Former senator John Danforth will stay on as the Bush administration's special envoy for Sudan as the United States continues working to end the nearly two-decade-long civil war in the African country.
Mr. Danforth met President Bush Monday to review his eight-month tenure in the special envoy post and the State Department later issued a statement saying the administration will continue its efforts, along with other concerned parties for a "just and viable" peace in Sudan.
In particular, the statement promised active U.S. support for the Kenyan-led East African peace initiative on Sudan called the Intergovernmental Authority on Development, or IGAD.
It also said the United States will work with other key international players including Britain and Norway and with neighbors of Sudan, in particular Egypt, to seek an end to the conflict.

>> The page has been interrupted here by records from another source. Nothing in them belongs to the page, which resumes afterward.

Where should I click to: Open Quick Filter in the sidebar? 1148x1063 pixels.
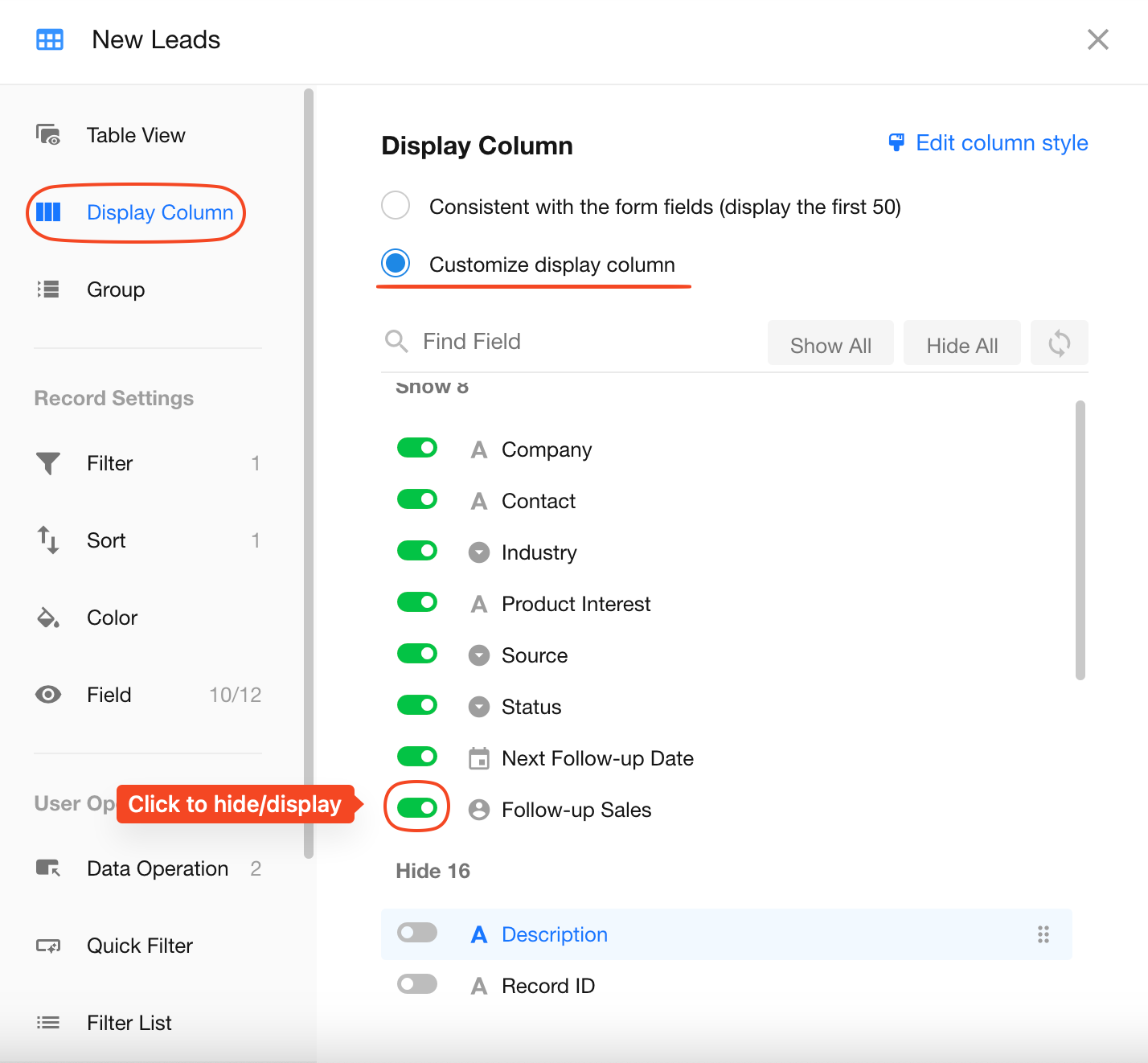click(x=139, y=946)
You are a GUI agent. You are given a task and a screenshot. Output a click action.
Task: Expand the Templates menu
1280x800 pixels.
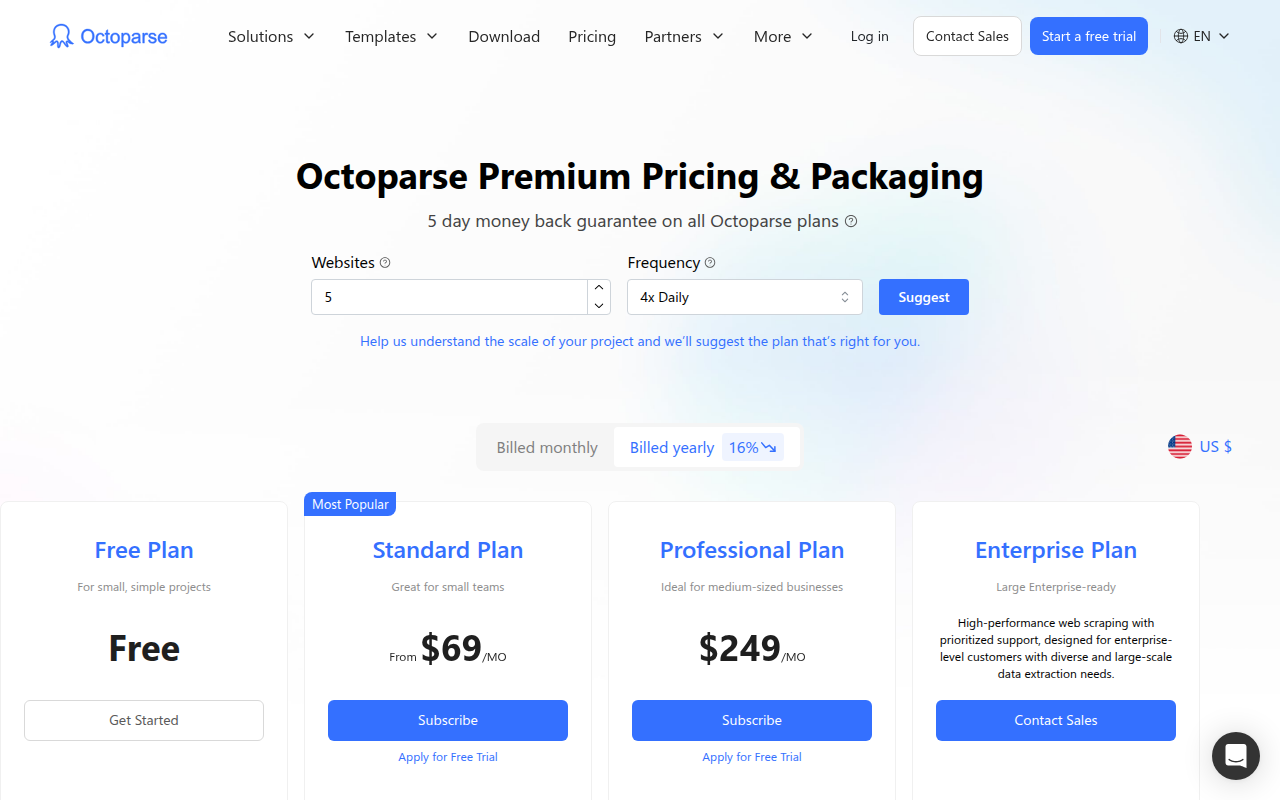(391, 36)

An estimated two million people have died in fighting in Sudan and related famine since the civil war broke out in 1983 and millions more have been uprooted.
The war pits the Islamic government in Khartoum against Christian and animist rebels in the south, though power struggles for power and competition for control of the country's oil resources have complicated the equation.
In a report to the president last month, Mr. Danforth called for a major diplomatic push to end the conflict while, among other things, opposing the political division of the country and calling on the government to share oil revenues with the rebels to help the impoverished south.
The U.S. envoy helped arrange a truce agreement in January covering the Nuba mountains region, a rebel stronghold where civilians had been largely cut off from relief supplies.
At a briefing here, Assistant Secretary of State for African Affairs Walter Kansteiner said that despite a break-down of the cease-fire in February, the Khartoum government has basically adhered to the four-part agreement giving relief groups access to the area:
"The performance thus far on those four markers has been relatively good. It's been, in fact, quite good considering 18 years or 19 years of war. So we're reasonably optimistic," he said. "But indeed performance is what counts. And it will all be based on, not so much the talk-talk at the table, but the actions on the ground."
The written statement released here said the United States would hold both the government and the rebels of the Sudan Peoples Liberation Movement or SPLA "strictly accountable" for the implementation of agreements already made, especially the Nuba Mountains cease-fire.
In that regard, it said the director of the U.S. Agency for International Development Andrew Natsios will be leaving "shortly" for Sudan to review compliance by both sides and to evaluate humanitarian needs.
There were no new travel plans announced for Mr. Danforth, who went on missions to Sudan in November and January and has also held talks on the conflict in Europe.